GOAL OF THE EXERCISE ::
Report back every line of the entries that contains "Simbólica", exactly as written.

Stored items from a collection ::
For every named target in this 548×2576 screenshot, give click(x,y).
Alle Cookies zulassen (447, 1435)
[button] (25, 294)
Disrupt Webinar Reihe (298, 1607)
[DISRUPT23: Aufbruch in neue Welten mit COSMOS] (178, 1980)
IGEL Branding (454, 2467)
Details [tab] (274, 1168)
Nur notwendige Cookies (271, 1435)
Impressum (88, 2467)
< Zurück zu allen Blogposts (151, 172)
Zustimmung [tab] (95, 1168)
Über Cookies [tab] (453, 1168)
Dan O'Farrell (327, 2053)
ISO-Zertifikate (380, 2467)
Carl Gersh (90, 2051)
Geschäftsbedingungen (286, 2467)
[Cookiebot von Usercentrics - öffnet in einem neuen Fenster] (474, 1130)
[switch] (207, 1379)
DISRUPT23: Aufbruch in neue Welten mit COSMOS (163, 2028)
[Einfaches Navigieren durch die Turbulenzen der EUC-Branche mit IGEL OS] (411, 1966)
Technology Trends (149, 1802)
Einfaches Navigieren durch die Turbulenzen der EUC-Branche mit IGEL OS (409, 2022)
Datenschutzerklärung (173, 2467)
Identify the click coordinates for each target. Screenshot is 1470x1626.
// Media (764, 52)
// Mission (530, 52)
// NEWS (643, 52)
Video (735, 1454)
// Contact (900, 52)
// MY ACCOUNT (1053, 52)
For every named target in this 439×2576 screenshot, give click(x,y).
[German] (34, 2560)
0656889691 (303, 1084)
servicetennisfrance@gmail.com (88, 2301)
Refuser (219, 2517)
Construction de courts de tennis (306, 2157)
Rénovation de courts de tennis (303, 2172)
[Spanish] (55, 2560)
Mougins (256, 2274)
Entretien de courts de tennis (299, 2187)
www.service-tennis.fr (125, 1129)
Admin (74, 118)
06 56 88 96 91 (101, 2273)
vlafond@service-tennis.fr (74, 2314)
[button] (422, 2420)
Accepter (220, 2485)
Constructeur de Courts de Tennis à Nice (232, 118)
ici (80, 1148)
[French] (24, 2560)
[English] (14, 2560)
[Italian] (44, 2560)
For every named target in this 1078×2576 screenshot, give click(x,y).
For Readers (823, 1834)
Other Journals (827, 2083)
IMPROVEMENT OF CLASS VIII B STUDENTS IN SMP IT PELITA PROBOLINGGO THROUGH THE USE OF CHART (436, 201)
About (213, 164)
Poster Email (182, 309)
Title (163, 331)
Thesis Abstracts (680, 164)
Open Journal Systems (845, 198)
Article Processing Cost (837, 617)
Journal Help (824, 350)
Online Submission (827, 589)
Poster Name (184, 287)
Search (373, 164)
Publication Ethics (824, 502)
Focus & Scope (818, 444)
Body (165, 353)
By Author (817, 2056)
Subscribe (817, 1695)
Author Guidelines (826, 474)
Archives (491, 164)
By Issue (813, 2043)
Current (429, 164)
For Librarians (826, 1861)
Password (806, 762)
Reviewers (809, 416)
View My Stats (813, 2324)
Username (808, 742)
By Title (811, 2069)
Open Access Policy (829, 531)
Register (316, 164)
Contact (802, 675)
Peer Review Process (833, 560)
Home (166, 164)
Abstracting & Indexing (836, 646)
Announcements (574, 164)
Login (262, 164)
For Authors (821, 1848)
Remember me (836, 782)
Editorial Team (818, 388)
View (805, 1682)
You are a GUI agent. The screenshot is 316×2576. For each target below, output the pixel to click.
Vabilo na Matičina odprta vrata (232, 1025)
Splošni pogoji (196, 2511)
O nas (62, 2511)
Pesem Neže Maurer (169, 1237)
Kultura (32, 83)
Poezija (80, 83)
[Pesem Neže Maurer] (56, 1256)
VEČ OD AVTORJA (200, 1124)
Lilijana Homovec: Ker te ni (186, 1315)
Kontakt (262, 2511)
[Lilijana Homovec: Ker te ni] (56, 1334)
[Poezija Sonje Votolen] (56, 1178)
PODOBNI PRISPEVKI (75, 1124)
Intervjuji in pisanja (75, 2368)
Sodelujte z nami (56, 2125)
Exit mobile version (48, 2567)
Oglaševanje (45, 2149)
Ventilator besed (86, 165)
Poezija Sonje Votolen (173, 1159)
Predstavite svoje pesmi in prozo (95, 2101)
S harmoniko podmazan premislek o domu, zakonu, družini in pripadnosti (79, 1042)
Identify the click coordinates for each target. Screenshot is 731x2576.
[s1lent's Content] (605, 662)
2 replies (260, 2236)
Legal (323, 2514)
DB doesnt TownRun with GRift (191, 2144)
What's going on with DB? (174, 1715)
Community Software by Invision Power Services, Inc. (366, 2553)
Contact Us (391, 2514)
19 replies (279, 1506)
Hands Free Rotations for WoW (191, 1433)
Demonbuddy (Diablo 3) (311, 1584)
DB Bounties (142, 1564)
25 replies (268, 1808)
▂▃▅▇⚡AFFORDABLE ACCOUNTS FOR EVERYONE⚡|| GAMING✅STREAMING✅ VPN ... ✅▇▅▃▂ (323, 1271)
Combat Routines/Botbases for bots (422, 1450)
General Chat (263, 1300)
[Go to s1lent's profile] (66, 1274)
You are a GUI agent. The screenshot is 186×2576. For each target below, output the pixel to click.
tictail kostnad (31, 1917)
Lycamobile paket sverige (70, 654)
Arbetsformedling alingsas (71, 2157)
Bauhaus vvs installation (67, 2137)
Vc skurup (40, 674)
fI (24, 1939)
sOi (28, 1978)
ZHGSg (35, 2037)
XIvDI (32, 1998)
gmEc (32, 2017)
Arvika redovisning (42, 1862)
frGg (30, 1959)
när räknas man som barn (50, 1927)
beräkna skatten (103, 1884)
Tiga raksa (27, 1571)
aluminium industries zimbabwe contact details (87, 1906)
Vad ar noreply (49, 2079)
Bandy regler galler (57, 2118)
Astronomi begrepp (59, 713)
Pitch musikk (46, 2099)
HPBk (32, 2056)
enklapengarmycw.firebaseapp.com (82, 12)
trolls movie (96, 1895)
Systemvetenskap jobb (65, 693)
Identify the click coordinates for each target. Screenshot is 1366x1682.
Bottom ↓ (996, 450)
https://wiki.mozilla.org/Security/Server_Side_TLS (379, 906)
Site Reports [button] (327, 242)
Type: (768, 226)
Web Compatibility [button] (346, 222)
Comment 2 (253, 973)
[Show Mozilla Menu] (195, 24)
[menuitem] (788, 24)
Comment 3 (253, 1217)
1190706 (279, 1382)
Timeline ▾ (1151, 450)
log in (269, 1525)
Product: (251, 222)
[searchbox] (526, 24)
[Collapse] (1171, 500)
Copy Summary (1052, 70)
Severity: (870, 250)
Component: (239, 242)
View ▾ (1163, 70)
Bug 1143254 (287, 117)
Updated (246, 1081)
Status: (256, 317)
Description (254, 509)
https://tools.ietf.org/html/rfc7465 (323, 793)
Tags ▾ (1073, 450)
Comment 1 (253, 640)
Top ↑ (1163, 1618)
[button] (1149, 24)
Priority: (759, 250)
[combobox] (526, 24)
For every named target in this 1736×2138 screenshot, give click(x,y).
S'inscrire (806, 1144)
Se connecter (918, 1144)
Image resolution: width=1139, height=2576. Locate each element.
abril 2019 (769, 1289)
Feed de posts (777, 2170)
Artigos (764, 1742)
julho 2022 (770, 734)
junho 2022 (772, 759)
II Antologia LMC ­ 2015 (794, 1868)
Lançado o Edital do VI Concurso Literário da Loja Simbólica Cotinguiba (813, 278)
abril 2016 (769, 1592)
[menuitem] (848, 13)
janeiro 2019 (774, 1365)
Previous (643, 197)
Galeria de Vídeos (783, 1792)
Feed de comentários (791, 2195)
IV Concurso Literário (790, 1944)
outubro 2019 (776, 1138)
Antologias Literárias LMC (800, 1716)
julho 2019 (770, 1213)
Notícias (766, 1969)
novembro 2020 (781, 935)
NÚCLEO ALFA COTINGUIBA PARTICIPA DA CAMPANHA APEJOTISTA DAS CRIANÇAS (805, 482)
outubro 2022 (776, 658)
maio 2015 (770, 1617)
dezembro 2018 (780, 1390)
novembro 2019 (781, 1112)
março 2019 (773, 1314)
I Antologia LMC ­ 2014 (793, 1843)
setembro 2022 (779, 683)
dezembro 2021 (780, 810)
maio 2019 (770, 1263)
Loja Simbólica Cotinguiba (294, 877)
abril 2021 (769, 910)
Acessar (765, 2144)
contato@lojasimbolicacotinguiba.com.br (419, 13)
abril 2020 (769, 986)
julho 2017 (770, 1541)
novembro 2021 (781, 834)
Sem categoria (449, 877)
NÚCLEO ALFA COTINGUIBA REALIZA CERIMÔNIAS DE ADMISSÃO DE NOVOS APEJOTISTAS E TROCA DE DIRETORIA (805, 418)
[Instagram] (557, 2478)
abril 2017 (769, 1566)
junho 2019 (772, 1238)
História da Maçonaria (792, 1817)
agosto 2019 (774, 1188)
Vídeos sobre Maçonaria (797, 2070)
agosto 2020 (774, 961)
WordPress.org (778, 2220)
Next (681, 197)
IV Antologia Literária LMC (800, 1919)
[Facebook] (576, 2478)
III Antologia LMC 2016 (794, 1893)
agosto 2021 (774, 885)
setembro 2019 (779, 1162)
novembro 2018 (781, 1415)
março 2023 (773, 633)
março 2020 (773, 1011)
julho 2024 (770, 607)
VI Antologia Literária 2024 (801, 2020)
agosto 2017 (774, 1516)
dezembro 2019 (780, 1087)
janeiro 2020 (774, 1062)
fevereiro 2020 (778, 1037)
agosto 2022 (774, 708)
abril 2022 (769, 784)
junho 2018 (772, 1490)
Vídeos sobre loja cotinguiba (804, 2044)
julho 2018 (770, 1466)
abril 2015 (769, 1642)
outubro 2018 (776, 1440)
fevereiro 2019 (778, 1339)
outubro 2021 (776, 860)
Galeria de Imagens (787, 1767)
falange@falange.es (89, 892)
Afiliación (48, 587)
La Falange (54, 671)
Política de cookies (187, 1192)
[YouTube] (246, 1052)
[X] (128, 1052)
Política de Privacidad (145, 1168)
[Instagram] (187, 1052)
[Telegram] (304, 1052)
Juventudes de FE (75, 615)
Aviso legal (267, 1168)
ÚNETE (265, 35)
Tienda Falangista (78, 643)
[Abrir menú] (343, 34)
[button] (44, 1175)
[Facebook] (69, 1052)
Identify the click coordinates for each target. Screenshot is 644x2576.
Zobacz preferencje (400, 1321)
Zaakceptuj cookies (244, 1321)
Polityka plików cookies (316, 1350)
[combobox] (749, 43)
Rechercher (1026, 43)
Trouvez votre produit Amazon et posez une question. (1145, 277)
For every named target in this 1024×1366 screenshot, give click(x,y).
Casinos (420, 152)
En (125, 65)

SOLUTION TO THIS EXERCISE ::
Lançado o Edital do VI Concurso Literário da Loja Simbólica Cotinguiba (813, 278)
Loja Simbólica Cotinguiba (294, 877)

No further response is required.